AUFGABE 1:
An welchem Datum hat der Finanzbürgermeister laut dem Text über den Leipziger Doppelhaushalt den Haushaltsvorschlag vorgelegt?
AUFGABE 2:
Gib aus dem Text über den Leipziger Doppelhaushalt den Abschnitt von „Den Grundtenor der“ bis einschließlich „Euro im Haushalt.“ wortgetreu zurück.

EXTRAHIERTER TEXT:

━━━━━━

Der Doppelhaushalt der Stadt Leipzig ist alle zwei Jahre eines der wichtigsten Themen im Stadtrat. Was soll die Stadt wofür ausgeben? Soll die Stadt Kredite aufnehmen, wenn ja, in welcher Höhe? Wo kann gespart werden und wo muss zusätzlich investiert werden? Diese und weitere Fragen beschäftigen die Stadtratsfraktionen seit der Vorlage des Haushaltsvorschlags durch den Finanzbürgermeister am 2. Oktober 2024.

Für den 27. November lud die CDU-Fraktion zu einem Pressegespräch ein, bei dem der Fraktionsvorsitzende Michael Weickert und Falk Dossin als finanzpolitischer Sprecher einen Überblick über das Paket ihrer Haushaltsanträge vorstellten.

Den Grundtenor der Anträge und somit des Pressegesprächs setzte Michael Weickert gleich zu Beginn: „Der Haushalt ist ja erarbeitet worden über das ganze Jahr und wurde uns am 2. Oktober offiziell übergeben. Aber die Planungsprämissen haben sich seitdem schon wieder deutlich verändert und verschlechtert. Man kann das, denke ich, kurz zusammenfassen: Es fehlen, Stand jetzt, für die kommenden zwei Jahre schon 110 Millionen Euro im Haushalt.

Da haben wir noch nicht die ganzen Risiken mit einkalkuliert, die vielleicht noch irgendwie kommen könnten. Deswegen haben wir als CDU-Fraktion in unseren Haushaltsanträgen ein ambitioniertes Programm vorgelegt. Man kann sagen, wir planen mit Einsparungen von über 200 Millionen Euro. Und natürlich, Einsparungen bedeuten auch immer, dass es unbequem wird.

Wir haben Mindereinnahmen zu 2024 im Jahr 2025 von 110 Millionen Euro und im Jahr 2026 von 130 Millionen Euro. Das heißt: Eigentlich müsste man, wenn man es genau sieht, schon mal allein 240 Millionen Euro einsparen in den beiden Jahren, um nur die Mindereinnahmen zu decken.“

Wo soll es unbequem werden?

━━━━━━

DIE DATEN:
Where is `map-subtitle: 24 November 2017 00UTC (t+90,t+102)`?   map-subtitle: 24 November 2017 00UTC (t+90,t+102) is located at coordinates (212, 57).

━━━━━━

LÖSUNG 1:
Am 2. Oktober 2024.

LÖSUNG 2:
Den Grundtenor der Anträge und somit des Pressegesprächs setzte Michael Weickert gleich zu Beginn: „Der Haushalt ist ja erarbeitet worden über das ganze Jahr und wurde uns am 2. Oktober offiziell übergeben. Aber die Planungsprämissen haben sich seitdem schon wieder deutlich verändert und verschlechtert. Man kann das, denke ich, kurz zusammenfassen: Es fehlen, Stand jetzt, für die kommenden zwei Jahre schon 110 Millionen Euro im Haushalt.